START Supplied records
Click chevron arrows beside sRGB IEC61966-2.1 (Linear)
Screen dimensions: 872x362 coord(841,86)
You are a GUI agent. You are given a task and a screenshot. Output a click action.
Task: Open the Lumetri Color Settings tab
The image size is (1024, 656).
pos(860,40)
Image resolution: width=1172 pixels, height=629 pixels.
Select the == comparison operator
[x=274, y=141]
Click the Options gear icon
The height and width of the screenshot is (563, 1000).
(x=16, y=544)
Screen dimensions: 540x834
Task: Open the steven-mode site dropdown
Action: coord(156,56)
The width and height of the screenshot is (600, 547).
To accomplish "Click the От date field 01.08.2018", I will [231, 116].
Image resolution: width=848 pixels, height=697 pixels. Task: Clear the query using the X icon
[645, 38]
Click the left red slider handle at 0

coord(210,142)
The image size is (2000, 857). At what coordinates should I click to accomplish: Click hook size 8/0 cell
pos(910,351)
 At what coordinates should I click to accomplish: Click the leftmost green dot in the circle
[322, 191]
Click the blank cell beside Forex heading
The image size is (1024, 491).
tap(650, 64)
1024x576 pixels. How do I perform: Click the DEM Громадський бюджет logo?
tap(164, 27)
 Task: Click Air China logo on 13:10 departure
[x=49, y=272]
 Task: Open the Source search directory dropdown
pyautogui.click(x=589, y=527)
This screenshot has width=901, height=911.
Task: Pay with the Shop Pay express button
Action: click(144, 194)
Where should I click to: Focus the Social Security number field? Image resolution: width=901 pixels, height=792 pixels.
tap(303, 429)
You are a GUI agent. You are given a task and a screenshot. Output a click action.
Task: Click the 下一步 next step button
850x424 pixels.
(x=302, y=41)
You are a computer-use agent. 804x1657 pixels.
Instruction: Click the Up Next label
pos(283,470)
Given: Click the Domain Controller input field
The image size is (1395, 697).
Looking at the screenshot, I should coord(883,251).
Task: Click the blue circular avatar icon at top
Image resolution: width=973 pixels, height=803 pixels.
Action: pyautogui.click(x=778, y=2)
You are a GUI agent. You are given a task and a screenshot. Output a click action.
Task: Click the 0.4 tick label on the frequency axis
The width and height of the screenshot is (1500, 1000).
END Supplied records
Activity: Could you retype exactly the lines from the first one of the records through the line containing "Click the Options gear icon", both included, and nothing more?

Task output:
Click chevron arrows beside sRGB IEC61966-2.1 (Linear)
Screen dimensions: 872x362 coord(841,86)
You are a GUI agent. You are given a task and a screenshot. Output a click action.
Task: Open the Lumetri Color Settings tab
The image size is (1024, 656).
pos(860,40)
Image resolution: width=1172 pixels, height=629 pixels.
Select the == comparison operator
[x=274, y=141]
Click the Options gear icon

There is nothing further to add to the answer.